Although the different varieties of Chinese are usually refer to as “dialects”, linguists consider them different languages as they are not mutually intelligible. Teochew is not intelligible to either Mandarin or Cantonese speakers. Teochew and Mandarin diverged about 2000 years ago, so today they are about as similar as French is to Portuguese. Interestingly, linguists claim that Teochew is one of the most conservative Chinese dialects, preserving many archaic words and features from Old Chinese.

Above: Sample of Teochew speech from entrepreneur Li Ka-shing.

Since I like learning languages, naturally I started learning my girlfriend’s native tongue soon after we started dating. It helped that I spoke Mandarin, but Teochew is not close enough to simply pick up by osmosis, it still requires deliberate study. Compared to other languages I’ve learned, Teochew is challenging because very few people try to learn it as a foreign language, thus there are few language-learning resources for it.

Writing System

The first hurdle is that Teochew is primarily spoken, not written, and does not have a standard writing system. This is the case with most Chinese dialects. Almost all Teochews are bilingual in Standard Chinese, which they are taught in school to read and write.

Sometimes people try to write Teochew using Chinese characters by finding the equivalent Standard Chinese cognates, but there are many dialectal words which don’t have any Mandarin equivalent. In these cases, you can invent new characters or substitute similar sounding characters, but there’s no standard way of doing this.

Still, I needed a way to write Teochew, to take notes on new vocabulary and grammar. At first, I used IPA, but as I became more familiar with the language, I devised my own romanization system that captured the sound differences.

Cognates with Mandarin

Note (Jul 2020): People in the comments have pointed out that some of these examples are incorrect.

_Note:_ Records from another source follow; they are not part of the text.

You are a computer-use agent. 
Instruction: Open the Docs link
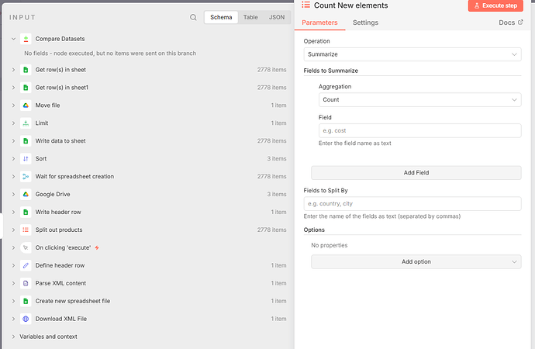click(509, 22)
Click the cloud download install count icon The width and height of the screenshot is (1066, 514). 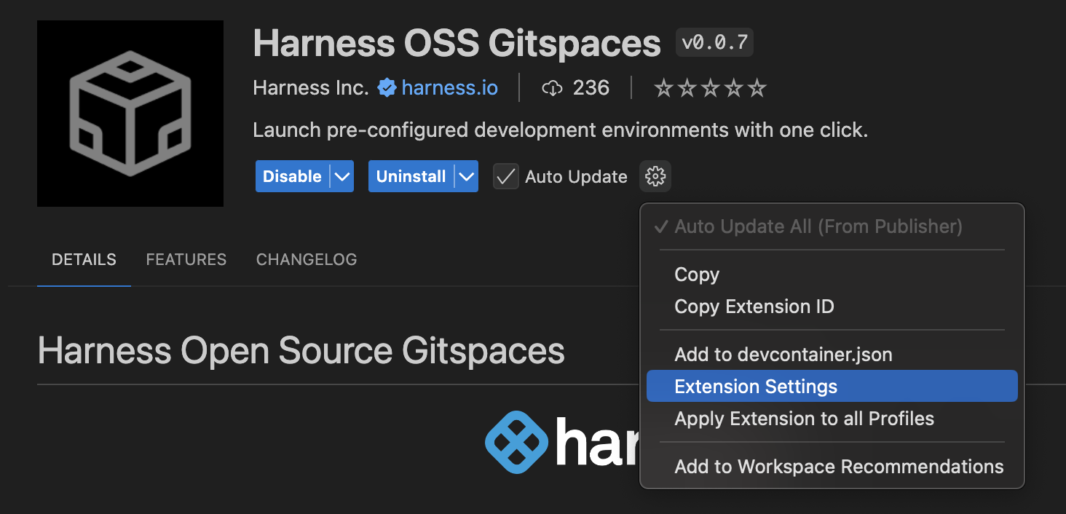point(553,88)
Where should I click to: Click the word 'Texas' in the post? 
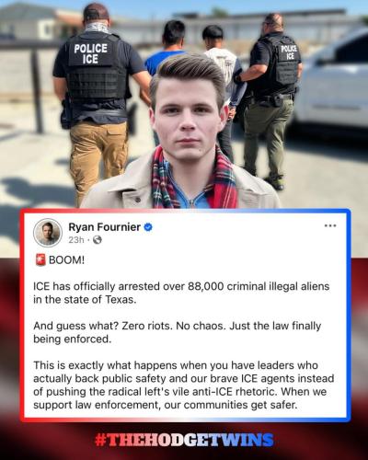tap(121, 299)
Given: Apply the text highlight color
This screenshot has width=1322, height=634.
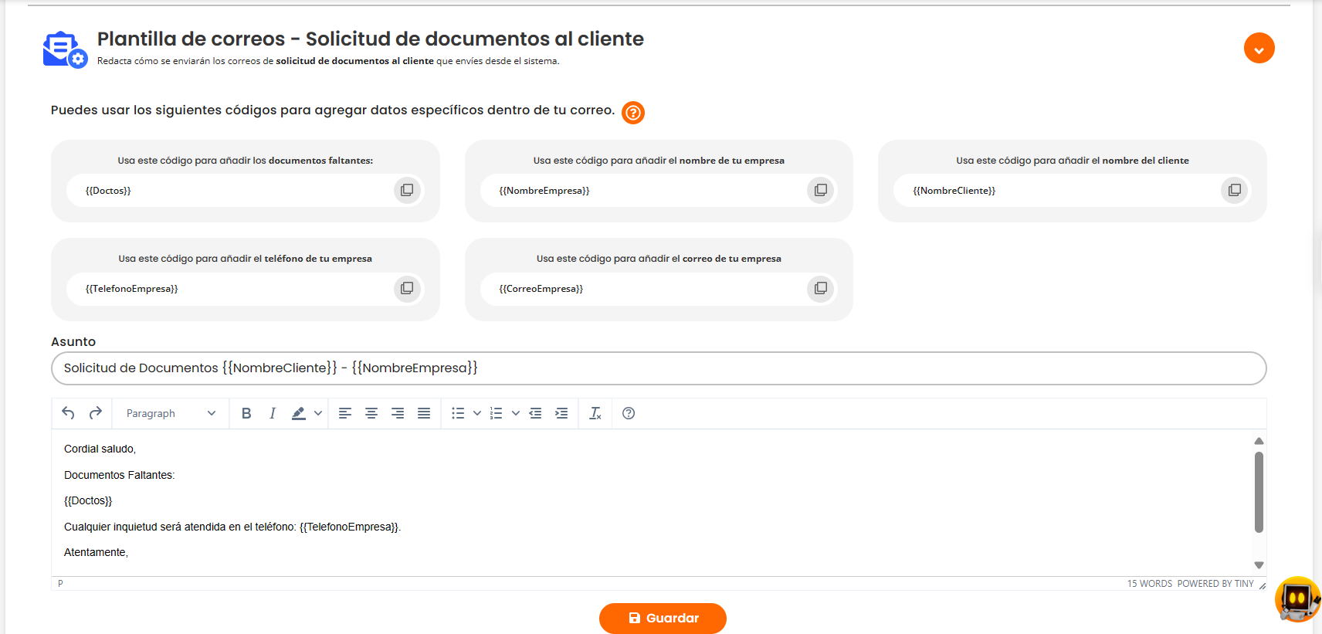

I’ll keep this section the way it is because I think the high-level point still stands, but these are not great examples.

Knowing Mandarin was very helpful for learning Teochew, since there are lots of cognates. Some cognates are obviously recognizable:

  • Teochew: kai shim, happy. Cognate to Mandarin: kai xin, 开心.
  • Teochew: ing ui, because. Cognate to Mandarin: ying wei, 因为

Some words have cognates in Mandarin, but mean something slightly different, or aren’t commonly used:

  • Teochew: ou, black. Cognate to Mandarin: wu, 乌 (dark). The usual Mandarin word is hei, 黑 (black).
  • Teochew: dze: book. Cognate to Mandarin: ce, 册 (booklet). The usual Mandarin word is shu, 书 (book).

Sometimes, a word has a cognate in Mandarin, but sound quite different due to centuries of sound change:

  • Teochew: hak hau, school. Cognate to Mandarin: xue xiao, 学校.
  • Teochew: de, pig. Cognate to Mandarin: zhu, 猪.
  • Teochew: dung: center. Cognate to Mandarin: zhong, 中.

In the last two examples, we see a fairly common sound change, where a dental stop initial (d- and t-) in Teochew corresponds to an affricate (zh- or ch-) in Mandarin. It’s not usually enough to guess the word, but serves as a useful memory aid.

Finally, a lot of dialectal Teochew words (I’d estimate about 30%) don’t have any recognizable cognate in Mandarin. Examples:

  • da bo: man
  • no gya: child
  • ge lai: home

Grammatical Differences

Generally, I found Teochew grammar to be fairly similar to Mandarin, with only minor differences. Most grammatical constructions can transfer cognate by cognate and still make sense in the other language.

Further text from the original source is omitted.